On Monday, a spokesman for the South Korean presidential Blue House said Seoul had proposed a summit between Japanese Prime Minister Shinzo Abe and President Park Geun Hye on the sidelines of a three-way leadership meeting with China in the South Korean capital next week. Tokyo did not immediately comment on Monday and Japan's top government spokesman was vague on the issue yesterday, less than a week before the proposed Nov 2 meeting.
"On the Japan-South Korea (summit), I think we are still in the process of coordinating," Mr Yoshihide Suga told a regular press briefing. "It's always the case, isn't it? (These things) are always decided right before the meeting."
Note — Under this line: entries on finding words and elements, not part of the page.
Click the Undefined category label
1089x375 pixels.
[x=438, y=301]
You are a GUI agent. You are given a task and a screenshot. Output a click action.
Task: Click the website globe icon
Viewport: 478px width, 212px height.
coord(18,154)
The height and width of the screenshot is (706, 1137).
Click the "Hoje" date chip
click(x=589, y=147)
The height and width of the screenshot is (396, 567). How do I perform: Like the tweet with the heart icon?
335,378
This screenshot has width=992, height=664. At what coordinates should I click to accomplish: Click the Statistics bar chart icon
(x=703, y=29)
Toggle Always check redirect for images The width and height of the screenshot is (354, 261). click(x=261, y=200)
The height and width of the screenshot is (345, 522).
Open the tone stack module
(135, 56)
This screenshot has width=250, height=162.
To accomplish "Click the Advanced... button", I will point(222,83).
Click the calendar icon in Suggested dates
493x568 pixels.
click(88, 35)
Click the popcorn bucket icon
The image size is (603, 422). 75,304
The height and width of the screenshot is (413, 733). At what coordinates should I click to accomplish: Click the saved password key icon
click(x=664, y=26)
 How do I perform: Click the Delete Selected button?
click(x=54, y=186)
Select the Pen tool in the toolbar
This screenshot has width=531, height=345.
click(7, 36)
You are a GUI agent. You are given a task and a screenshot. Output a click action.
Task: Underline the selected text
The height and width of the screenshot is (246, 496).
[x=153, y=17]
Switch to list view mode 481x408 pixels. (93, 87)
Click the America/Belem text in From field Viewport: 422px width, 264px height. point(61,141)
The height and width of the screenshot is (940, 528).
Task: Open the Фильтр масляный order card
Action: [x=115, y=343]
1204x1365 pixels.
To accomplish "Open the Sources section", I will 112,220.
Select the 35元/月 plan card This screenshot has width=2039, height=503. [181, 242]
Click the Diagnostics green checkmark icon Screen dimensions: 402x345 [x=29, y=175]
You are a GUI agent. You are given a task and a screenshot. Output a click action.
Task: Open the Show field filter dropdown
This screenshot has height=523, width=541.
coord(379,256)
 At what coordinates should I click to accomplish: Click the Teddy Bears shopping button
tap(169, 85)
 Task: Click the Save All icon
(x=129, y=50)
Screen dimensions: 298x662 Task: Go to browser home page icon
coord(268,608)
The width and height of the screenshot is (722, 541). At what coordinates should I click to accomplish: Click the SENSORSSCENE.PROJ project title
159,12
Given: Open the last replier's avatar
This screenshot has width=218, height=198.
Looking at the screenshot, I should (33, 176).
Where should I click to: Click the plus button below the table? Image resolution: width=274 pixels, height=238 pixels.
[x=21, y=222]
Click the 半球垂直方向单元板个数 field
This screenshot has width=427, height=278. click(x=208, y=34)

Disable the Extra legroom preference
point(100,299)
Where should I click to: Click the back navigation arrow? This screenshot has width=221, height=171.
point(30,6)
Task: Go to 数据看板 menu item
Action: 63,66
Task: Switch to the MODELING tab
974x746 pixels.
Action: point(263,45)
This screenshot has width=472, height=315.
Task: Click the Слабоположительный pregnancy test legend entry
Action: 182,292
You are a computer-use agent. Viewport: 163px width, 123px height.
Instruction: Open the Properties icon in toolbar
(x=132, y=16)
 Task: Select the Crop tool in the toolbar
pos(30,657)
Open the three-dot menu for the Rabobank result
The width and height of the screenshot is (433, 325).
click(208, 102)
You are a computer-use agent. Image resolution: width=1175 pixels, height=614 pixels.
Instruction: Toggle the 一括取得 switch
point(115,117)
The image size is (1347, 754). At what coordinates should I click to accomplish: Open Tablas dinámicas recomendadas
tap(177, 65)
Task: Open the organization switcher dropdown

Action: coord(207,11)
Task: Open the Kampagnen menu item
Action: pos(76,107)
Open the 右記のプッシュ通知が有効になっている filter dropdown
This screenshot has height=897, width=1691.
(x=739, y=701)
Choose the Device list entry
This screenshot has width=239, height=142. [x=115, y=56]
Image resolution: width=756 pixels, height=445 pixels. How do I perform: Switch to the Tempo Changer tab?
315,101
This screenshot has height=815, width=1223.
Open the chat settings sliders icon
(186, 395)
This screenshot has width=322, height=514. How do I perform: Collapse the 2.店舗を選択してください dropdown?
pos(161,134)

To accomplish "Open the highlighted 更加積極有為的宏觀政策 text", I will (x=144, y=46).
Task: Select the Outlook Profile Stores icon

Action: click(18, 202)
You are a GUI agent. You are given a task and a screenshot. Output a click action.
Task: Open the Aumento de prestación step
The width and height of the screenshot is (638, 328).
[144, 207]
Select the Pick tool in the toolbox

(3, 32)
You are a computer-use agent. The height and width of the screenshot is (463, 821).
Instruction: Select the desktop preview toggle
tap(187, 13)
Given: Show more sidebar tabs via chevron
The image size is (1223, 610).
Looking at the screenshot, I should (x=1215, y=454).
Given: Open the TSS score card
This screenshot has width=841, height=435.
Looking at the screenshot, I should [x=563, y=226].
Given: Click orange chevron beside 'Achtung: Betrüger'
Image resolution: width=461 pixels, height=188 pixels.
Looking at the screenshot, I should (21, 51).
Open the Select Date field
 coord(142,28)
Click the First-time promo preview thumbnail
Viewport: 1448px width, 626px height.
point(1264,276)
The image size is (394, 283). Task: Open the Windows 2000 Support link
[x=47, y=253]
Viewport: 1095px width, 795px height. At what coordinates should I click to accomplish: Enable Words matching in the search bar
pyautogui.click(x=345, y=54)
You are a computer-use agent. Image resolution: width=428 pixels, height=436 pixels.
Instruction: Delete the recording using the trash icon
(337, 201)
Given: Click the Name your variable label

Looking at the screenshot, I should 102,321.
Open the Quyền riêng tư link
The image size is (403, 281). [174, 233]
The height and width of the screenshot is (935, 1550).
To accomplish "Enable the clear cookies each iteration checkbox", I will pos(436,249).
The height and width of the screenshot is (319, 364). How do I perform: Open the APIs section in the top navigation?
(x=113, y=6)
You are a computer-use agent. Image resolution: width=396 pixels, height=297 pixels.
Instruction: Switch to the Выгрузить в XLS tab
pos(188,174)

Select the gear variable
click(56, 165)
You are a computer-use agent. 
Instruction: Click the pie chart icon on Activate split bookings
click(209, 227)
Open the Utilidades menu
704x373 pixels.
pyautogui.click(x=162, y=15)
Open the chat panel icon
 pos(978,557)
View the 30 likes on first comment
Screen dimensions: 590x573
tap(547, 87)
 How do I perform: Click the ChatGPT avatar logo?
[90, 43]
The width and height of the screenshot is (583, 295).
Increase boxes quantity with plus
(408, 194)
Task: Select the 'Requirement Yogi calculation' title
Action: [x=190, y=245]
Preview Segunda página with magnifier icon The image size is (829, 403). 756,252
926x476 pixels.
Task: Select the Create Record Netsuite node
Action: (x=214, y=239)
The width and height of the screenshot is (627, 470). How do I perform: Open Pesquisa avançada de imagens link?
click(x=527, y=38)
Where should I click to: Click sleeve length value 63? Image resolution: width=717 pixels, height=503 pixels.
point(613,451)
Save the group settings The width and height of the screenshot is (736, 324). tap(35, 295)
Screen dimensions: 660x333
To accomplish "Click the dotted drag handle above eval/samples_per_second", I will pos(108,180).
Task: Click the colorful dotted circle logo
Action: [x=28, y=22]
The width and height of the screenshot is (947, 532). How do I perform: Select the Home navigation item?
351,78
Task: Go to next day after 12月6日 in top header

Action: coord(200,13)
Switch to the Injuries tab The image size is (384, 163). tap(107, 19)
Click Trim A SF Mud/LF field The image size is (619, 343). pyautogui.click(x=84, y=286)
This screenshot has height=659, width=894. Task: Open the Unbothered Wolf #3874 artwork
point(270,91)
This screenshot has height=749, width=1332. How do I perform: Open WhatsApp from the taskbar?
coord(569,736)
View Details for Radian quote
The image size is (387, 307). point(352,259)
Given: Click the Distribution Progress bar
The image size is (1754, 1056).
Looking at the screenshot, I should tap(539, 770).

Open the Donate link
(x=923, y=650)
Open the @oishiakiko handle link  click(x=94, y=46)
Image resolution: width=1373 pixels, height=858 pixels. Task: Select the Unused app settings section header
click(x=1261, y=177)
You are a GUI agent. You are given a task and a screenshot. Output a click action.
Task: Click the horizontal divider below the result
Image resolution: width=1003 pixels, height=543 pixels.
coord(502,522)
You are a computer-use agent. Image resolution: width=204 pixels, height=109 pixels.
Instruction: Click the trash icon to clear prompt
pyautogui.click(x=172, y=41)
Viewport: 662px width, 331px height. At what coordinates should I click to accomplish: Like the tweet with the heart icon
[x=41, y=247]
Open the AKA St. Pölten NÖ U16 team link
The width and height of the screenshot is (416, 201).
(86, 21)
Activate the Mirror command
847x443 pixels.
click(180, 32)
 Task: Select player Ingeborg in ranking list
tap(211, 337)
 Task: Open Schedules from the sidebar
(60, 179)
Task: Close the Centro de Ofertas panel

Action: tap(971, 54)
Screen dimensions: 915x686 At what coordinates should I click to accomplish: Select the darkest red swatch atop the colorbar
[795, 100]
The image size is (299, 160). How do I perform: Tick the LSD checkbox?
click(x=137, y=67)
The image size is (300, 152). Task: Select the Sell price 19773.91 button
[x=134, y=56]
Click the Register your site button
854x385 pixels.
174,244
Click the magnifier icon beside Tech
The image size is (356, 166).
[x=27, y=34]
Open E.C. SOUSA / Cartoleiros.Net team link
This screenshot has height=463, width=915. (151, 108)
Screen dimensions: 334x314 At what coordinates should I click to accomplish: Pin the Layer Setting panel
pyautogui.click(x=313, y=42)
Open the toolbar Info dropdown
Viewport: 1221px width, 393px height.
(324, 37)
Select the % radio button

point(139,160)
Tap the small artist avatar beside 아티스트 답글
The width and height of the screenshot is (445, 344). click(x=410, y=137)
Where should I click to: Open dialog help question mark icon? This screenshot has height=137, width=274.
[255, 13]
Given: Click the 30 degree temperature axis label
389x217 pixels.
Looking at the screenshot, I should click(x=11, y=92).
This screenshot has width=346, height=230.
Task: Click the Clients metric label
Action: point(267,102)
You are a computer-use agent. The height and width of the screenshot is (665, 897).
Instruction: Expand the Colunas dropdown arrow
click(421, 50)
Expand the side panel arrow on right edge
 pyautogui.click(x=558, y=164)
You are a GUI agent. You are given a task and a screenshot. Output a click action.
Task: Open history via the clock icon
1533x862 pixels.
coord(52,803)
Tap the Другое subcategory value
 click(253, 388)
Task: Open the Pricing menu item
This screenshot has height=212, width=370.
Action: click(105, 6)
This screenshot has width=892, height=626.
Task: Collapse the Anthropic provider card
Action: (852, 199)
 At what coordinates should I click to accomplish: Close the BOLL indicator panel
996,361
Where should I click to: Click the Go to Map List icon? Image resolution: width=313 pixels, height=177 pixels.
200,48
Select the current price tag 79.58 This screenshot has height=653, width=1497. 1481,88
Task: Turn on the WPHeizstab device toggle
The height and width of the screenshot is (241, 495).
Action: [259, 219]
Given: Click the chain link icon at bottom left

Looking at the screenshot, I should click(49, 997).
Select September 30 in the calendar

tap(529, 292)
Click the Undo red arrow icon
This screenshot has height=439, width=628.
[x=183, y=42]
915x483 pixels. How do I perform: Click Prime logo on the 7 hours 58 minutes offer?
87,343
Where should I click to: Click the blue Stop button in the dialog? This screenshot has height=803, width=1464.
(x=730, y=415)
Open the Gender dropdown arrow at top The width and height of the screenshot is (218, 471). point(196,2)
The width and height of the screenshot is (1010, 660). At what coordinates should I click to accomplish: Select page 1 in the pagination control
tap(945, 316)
The mooted talks would be the first one-on-one summit between Mr Abe and Ms Park, who has repeatedly refused to have such a meeting since taking office in early 2013, arguing that Tokyo has yet to properly atone for its wartime wrongs.
The last time South Korean and Japanese leaders held formal talks was almost four years ago. Ties between the neighbours have never been easy - clouded by sensitive historical disputes related to Japan's 1910-1945 colonial rule over the Korean peninsula and, in particular, the issue of Korean "comfort women" forcibly recruited to work in Japanese wartime military brothels.
The rift has frustrated Washington, which wants its two key Asian allies to work together on containing an increasingly assertive China.
Ms Park had initially signalled her willingness to meet Mr Abe during a recent visit to Washington, but stressed that in order for the summit to be "meaningful", there would have to be timely progress on the comfort women issue.
Japan maintains the matter was settled in a 1965 normalisation agreement, which saw Tokyo make a total payment of US$800 million in grants or loans to its former colony.
Japan's Yomiuri daily and the Mainichi newspaper said the two sides were still squabbling. Tokyo and Seoul "are seemingly still working to fill the gap over how to deal with the comfort women issue", the Yomiuri said, citing unnamed diplomatic sources. The Nikkei business daily and other Japanese media, however, said the hold-up was mainly due to scheduling conflicts.